◆ TASK GOAL
Go through the records, and copy each line in which the string "here" is present.
** Opening INFORMATION SHOWN block **
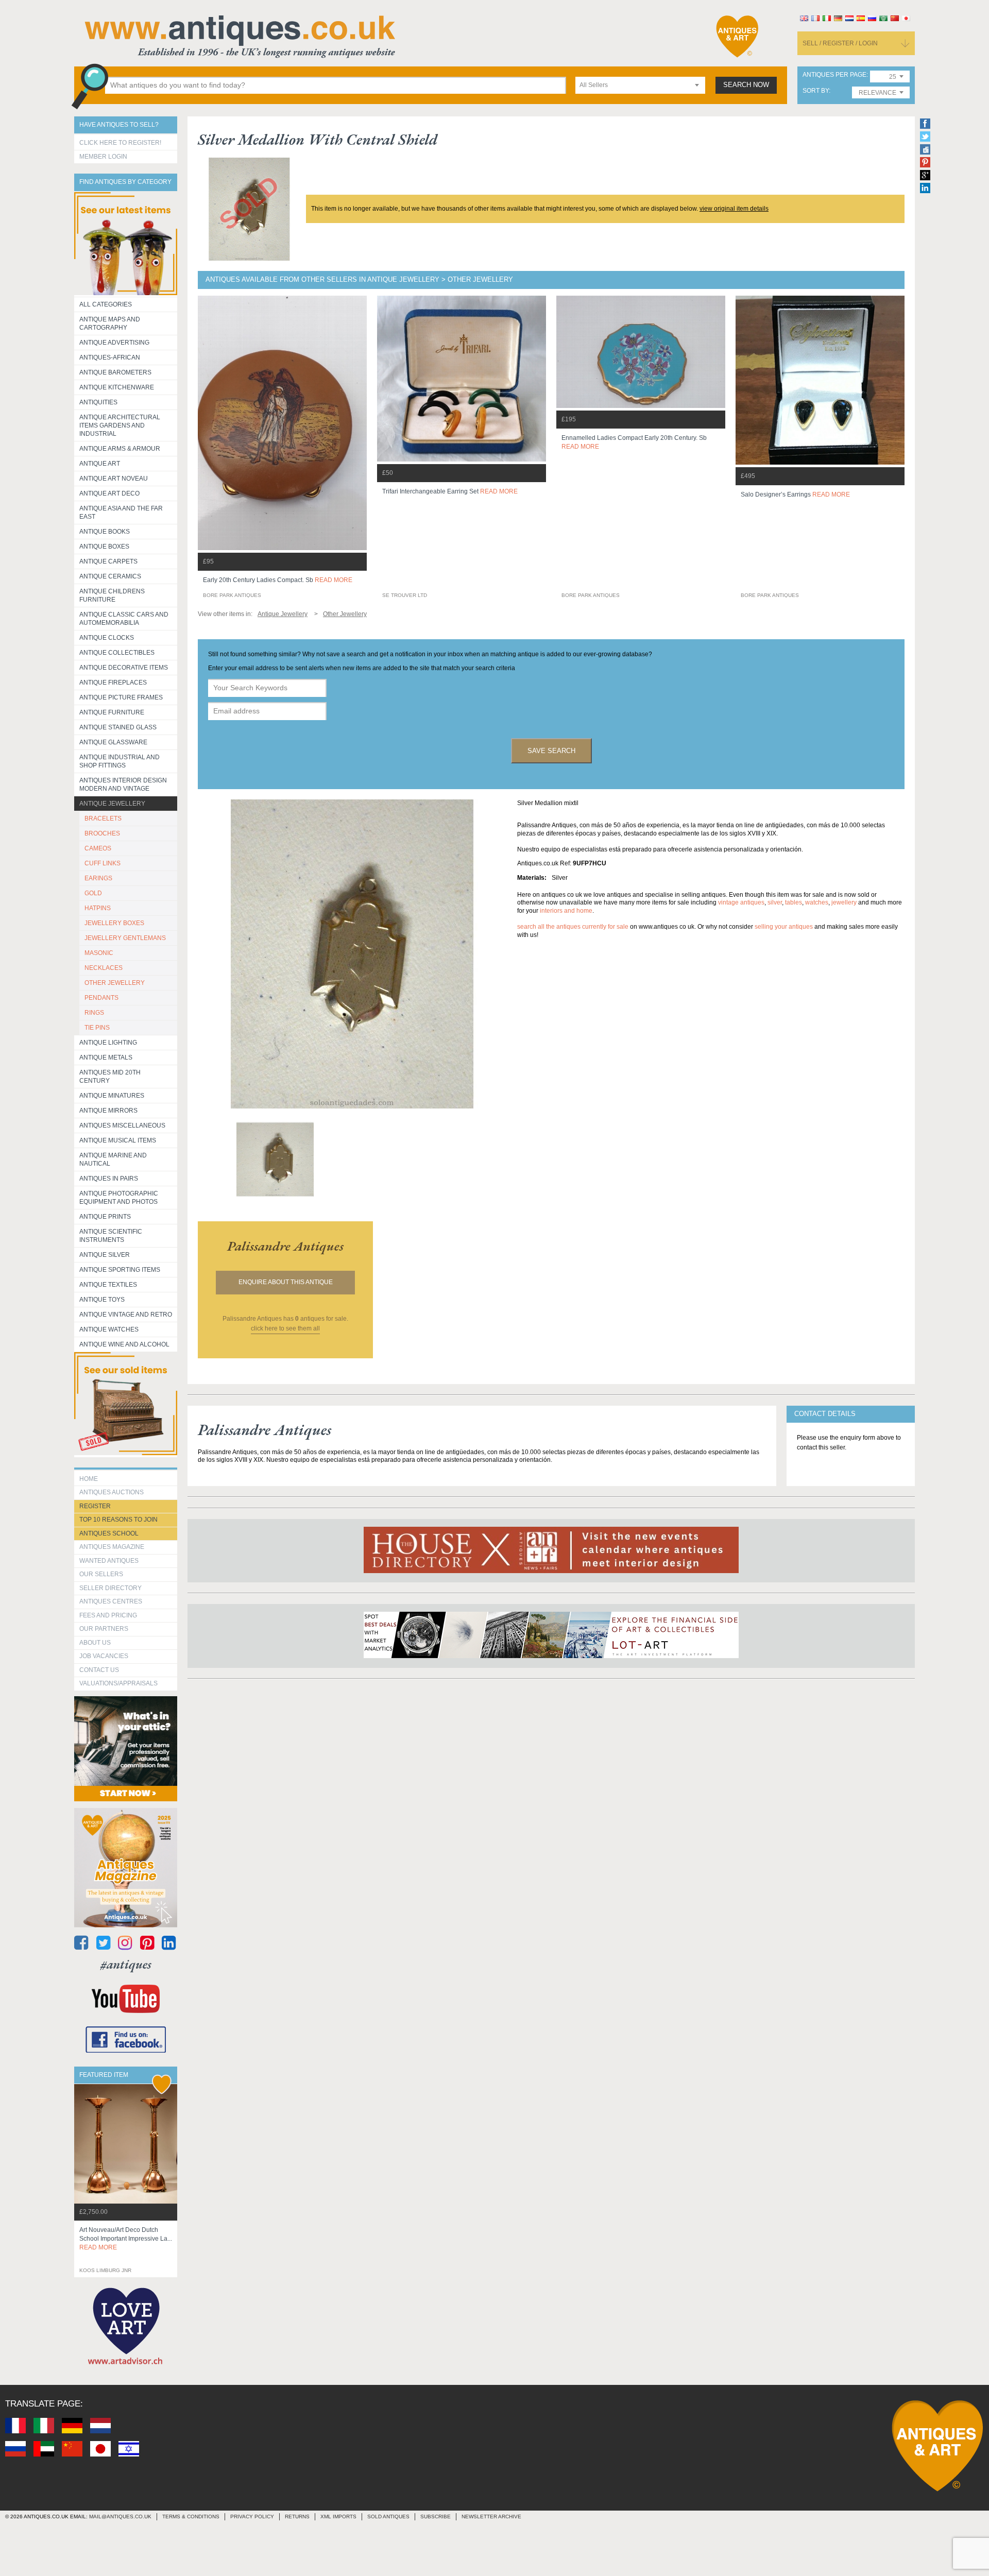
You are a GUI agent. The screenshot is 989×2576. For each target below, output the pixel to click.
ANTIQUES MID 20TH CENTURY (110, 1076)
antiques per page (834, 75)
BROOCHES (102, 833)
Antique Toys (102, 1299)
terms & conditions (190, 2516)
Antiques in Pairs (108, 1178)
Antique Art (99, 463)
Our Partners (103, 1628)
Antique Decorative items (123, 667)
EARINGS (98, 878)
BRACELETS (103, 818)
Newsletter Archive (491, 2516)
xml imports (338, 2516)
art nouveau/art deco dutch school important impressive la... (125, 2238)
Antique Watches (109, 1329)
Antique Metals (105, 1057)
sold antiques (388, 2516)
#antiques (125, 1964)
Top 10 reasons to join (118, 1519)
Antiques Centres (110, 1601)
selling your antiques (784, 926)
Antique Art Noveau (113, 478)
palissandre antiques (285, 1246)
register (95, 1506)
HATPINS (97, 908)
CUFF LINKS (102, 863)
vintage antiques (741, 902)
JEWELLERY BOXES (114, 923)
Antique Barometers (115, 372)
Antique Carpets (108, 561)
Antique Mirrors (108, 1110)
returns (297, 2516)
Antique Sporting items (119, 1269)
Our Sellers (101, 1574)
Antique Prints (105, 1216)
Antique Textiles (108, 1284)
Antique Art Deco (109, 493)
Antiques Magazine (111, 1546)
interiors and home (566, 910)
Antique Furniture (111, 712)
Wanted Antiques (109, 1560)
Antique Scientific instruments (110, 1235)
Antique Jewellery (112, 803)
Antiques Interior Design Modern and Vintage (123, 784)
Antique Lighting (108, 1042)
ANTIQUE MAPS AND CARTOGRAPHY (109, 323)
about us (95, 1642)
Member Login (103, 156)
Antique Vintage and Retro (125, 1314)
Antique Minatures (111, 1095)
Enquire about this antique (285, 1282)
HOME (88, 1478)
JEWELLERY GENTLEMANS (125, 938)
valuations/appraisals (118, 1683)
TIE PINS (97, 1027)
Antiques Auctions (111, 1492)
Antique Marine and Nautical (113, 1159)
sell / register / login (840, 43)
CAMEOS (97, 848)
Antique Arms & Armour (119, 448)
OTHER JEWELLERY (114, 982)
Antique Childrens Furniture (112, 595)
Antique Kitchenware (116, 387)
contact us (99, 1670)
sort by (816, 91)
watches (816, 902)
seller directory (110, 1588)
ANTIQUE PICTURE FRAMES (121, 697)
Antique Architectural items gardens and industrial (119, 425)
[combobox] (640, 85)
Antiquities (98, 402)
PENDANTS (101, 997)
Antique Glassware (113, 742)
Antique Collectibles (117, 652)
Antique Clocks (106, 637)
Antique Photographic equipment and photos (118, 1197)
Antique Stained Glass (118, 727)
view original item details (734, 208)
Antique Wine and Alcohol (124, 1344)
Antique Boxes (104, 546)
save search (551, 751)
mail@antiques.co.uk (120, 2516)
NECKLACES (103, 967)
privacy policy (252, 2516)
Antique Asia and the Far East (121, 512)
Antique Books (104, 531)
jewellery (844, 902)
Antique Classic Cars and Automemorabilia (123, 618)
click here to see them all (285, 1328)
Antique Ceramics (110, 576)
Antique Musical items (117, 1140)
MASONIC (98, 953)
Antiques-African (109, 357)
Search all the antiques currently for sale (572, 926)
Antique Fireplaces (113, 682)
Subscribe (435, 2516)
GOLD (93, 893)
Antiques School (109, 1533)
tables (793, 902)
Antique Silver (104, 1254)
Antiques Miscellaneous (122, 1125)
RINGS (94, 1012)
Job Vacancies (103, 1656)
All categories (105, 304)
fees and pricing (108, 1615)
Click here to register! (120, 142)
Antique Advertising (114, 342)
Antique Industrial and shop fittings (119, 761)
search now (746, 85)
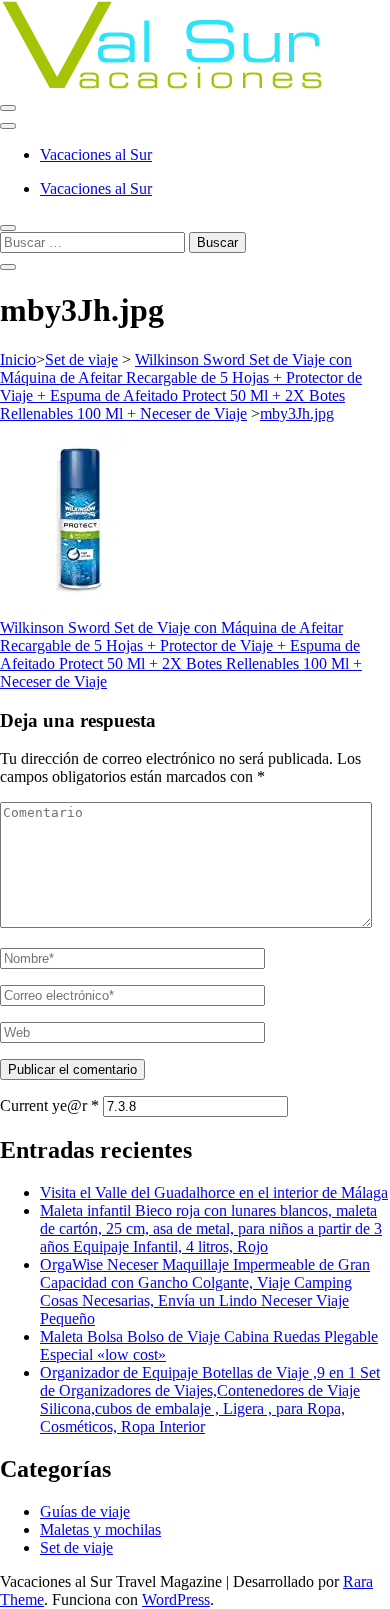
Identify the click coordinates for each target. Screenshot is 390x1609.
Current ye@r (49, 1105)
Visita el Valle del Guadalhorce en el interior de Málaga (214, 1192)
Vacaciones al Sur (96, 154)
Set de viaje (81, 359)
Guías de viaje (85, 1511)
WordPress (176, 1599)
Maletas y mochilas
** Closing INFORMATION SHOWN block **
◆ ANSWER SECTION
click here to see them all (285, 1328)
Click here to register! (120, 142)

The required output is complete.